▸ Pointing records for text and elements
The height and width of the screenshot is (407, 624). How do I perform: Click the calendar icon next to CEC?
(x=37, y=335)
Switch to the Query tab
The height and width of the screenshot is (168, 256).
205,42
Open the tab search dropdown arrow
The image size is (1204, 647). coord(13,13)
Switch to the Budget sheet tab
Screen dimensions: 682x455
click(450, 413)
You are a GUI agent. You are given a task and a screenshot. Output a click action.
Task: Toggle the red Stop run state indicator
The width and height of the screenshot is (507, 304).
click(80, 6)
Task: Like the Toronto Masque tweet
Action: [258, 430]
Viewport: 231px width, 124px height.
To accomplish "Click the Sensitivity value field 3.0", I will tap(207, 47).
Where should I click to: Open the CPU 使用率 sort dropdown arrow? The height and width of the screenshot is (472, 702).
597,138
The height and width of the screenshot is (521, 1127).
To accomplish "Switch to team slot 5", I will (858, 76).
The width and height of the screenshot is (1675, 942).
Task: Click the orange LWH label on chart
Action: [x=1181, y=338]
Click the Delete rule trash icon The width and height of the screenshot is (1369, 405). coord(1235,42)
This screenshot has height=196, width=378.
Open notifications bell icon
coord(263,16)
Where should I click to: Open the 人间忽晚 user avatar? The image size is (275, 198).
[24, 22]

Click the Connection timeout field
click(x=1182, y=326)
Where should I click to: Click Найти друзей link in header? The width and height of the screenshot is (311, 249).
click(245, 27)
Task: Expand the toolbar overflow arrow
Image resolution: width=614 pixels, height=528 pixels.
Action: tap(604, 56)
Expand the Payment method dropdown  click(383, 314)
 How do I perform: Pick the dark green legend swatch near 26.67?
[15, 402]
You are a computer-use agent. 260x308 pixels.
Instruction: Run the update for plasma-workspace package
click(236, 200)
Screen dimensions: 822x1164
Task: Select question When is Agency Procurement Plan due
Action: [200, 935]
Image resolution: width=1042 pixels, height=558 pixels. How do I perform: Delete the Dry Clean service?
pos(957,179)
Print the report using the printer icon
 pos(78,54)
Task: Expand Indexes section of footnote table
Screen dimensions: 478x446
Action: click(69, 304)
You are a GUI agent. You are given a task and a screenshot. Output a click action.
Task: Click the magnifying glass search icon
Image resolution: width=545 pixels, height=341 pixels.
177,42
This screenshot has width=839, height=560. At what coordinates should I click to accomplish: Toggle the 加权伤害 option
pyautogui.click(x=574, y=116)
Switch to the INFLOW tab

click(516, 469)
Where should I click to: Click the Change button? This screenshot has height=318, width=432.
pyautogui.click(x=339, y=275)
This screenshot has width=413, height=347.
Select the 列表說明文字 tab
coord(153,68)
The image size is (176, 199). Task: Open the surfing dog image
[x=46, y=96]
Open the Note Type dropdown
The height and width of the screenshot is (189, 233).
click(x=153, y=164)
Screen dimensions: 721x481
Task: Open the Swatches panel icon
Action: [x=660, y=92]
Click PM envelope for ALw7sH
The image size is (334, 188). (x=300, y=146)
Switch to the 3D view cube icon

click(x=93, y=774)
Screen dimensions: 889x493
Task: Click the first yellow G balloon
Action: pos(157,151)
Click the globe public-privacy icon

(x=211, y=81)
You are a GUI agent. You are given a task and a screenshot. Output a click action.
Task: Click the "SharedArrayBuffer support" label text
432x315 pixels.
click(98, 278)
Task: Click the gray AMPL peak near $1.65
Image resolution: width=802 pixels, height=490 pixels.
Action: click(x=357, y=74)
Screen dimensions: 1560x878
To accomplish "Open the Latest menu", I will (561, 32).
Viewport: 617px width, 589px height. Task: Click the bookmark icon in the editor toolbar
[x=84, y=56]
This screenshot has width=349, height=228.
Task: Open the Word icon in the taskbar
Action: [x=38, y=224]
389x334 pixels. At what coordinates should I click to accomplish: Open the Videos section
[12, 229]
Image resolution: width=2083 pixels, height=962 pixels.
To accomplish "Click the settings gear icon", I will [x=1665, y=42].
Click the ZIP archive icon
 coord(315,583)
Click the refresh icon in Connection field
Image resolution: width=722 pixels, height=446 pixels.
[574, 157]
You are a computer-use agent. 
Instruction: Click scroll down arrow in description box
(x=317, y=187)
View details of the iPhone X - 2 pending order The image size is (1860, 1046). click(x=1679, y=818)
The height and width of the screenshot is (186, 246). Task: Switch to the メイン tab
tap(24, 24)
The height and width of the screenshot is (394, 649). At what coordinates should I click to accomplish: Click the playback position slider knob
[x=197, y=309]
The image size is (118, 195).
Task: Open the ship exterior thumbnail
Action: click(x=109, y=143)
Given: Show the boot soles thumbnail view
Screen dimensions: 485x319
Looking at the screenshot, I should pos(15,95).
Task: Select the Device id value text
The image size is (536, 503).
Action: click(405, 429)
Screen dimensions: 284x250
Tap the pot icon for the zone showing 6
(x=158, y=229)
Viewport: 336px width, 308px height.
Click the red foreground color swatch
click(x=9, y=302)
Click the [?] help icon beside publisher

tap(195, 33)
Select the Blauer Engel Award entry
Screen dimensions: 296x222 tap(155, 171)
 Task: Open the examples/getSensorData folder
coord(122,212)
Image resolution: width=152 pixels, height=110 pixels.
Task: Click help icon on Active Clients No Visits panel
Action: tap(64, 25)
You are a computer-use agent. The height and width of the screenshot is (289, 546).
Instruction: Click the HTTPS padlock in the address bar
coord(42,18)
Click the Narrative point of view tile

▸ Task statement
Rewrite the data above, swapping each "Instruction" for "Goal" and leaving everything else unchanged.

▸ Exercise solution
The height and width of the screenshot is (407, 624). How do I perform: Click the calendar icon next to CEC?
(x=37, y=335)
Switch to the Query tab
The height and width of the screenshot is (168, 256).
205,42
Open the tab search dropdown arrow
The image size is (1204, 647). coord(13,13)
Switch to the Budget sheet tab
Screen dimensions: 682x455
click(450, 413)
You are a GUI agent. You are given a task and a screenshot. Output a click action.
Task: Toggle the red Stop run state indicator
The width and height of the screenshot is (507, 304).
click(80, 6)
Task: Like the Toronto Masque tweet
Action: [258, 430]
Viewport: 231px width, 124px height.
To accomplish "Click the Sensitivity value field 3.0", I will tap(207, 47).
Where should I click to: Open the CPU 使用率 sort dropdown arrow? The height and width of the screenshot is (472, 702).
597,138
The height and width of the screenshot is (521, 1127).
To accomplish "Switch to team slot 5", I will (858, 76).
The width and height of the screenshot is (1675, 942).
Task: Click the orange LWH label on chart
Action: [x=1181, y=338]
Click the Delete rule trash icon The width and height of the screenshot is (1369, 405). coord(1235,42)
This screenshot has height=196, width=378.
Open notifications bell icon
coord(263,16)
Where should I click to: Open the 人间忽晚 user avatar? The image size is (275, 198).
[24, 22]

Click the Connection timeout field
click(x=1182, y=326)
Where should I click to: Click Найти друзей link in header? The width and height of the screenshot is (311, 249).
click(245, 27)
Task: Expand the toolbar overflow arrow
Image resolution: width=614 pixels, height=528 pixels.
Action: tap(604, 56)
Expand the Payment method dropdown  click(383, 314)
 How do I perform: Pick the dark green legend swatch near 26.67?
[15, 402]
You are a computer-use agent. 260x308 pixels.
Goal: Run the update for plasma-workspace package
click(236, 200)
Screen dimensions: 822x1164
Task: Select question When is Agency Procurement Plan due
Action: [200, 935]
Image resolution: width=1042 pixels, height=558 pixels. How do I perform: Delete the Dry Clean service?
pos(957,179)
Print the report using the printer icon
 pos(78,54)
Task: Expand Indexes section of footnote table
Screen dimensions: 478x446
Action: click(69, 304)
You are a GUI agent. You are given a task and a screenshot. Output a click action.
Task: Click the magnifying glass search icon
Image resolution: width=545 pixels, height=341 pixels.
177,42
This screenshot has width=839, height=560. At what coordinates should I click to accomplish: Toggle the 加权伤害 option
pyautogui.click(x=574, y=116)
Switch to the INFLOW tab

click(516, 469)
Where should I click to: Click the Change button? This screenshot has height=318, width=432.
pyautogui.click(x=339, y=275)
This screenshot has width=413, height=347.
Select the 列表說明文字 tab
coord(153,68)
The image size is (176, 199). Task: Open the surfing dog image
[x=46, y=96]
Open the Note Type dropdown
The height and width of the screenshot is (189, 233).
click(x=153, y=164)
Screen dimensions: 721x481
Task: Open the Swatches panel icon
Action: [x=660, y=92]
Click PM envelope for ALw7sH
The image size is (334, 188). (x=300, y=146)
Switch to the 3D view cube icon

click(x=93, y=774)
Screen dimensions: 889x493
Task: Click the first yellow G balloon
Action: pos(157,151)
Click the globe public-privacy icon

(x=211, y=81)
You are a GUI agent. You are given a task and a screenshot. Output a click action.
Task: Click the "SharedArrayBuffer support" label text
432x315 pixels.
click(98, 278)
Task: Click the gray AMPL peak near $1.65
Image resolution: width=802 pixels, height=490 pixels.
Action: click(x=357, y=74)
Screen dimensions: 1560x878
To accomplish "Open the Latest menu", I will (561, 32).
Viewport: 617px width, 589px height. Task: Click the bookmark icon in the editor toolbar
[x=84, y=56]
This screenshot has width=349, height=228.
Task: Open the Word icon in the taskbar
Action: [x=38, y=224]
389x334 pixels. At what coordinates should I click to accomplish: Open the Videos section
[12, 229]
Image resolution: width=2083 pixels, height=962 pixels.
To accomplish "Click the settings gear icon", I will [x=1665, y=42].
Click the ZIP archive icon
 coord(315,583)
Click the refresh icon in Connection field
Image resolution: width=722 pixels, height=446 pixels.
[574, 157]
You are a computer-use agent. 
Goal: Click scroll down arrow in description box
(x=317, y=187)
View details of the iPhone X - 2 pending order The image size is (1860, 1046). click(x=1679, y=818)
The height and width of the screenshot is (186, 246). Task: Switch to the メイン tab
tap(24, 24)
The height and width of the screenshot is (394, 649). At what coordinates should I click to accomplish: Click the playback position slider knob
[x=197, y=309]
The image size is (118, 195).
Task: Open the ship exterior thumbnail
Action: click(x=109, y=143)
Given: Show the boot soles thumbnail view
Screen dimensions: 485x319
Looking at the screenshot, I should pos(15,95).
Task: Select the Device id value text
The image size is (536, 503).
Action: click(405, 429)
Screen dimensions: 284x250
Tap the pot icon for the zone showing 6
(x=158, y=229)
Viewport: 336px width, 308px height.
Click the red foreground color swatch
click(x=9, y=302)
Click the [?] help icon beside publisher

tap(195, 33)
Select the Blauer Engel Award entry
Screen dimensions: 296x222 tap(155, 171)
 Task: Open the examples/getSensorData folder
coord(122,212)
Image resolution: width=152 pixels, height=110 pixels.
Task: Click help icon on Active Clients No Visits panel
Action: tap(64, 25)
You are a computer-use agent. The height and width of the screenshot is (289, 546).
Goal: Click the HTTPS padlock in the address bar
coord(42,18)
Click the Narrative point of view tile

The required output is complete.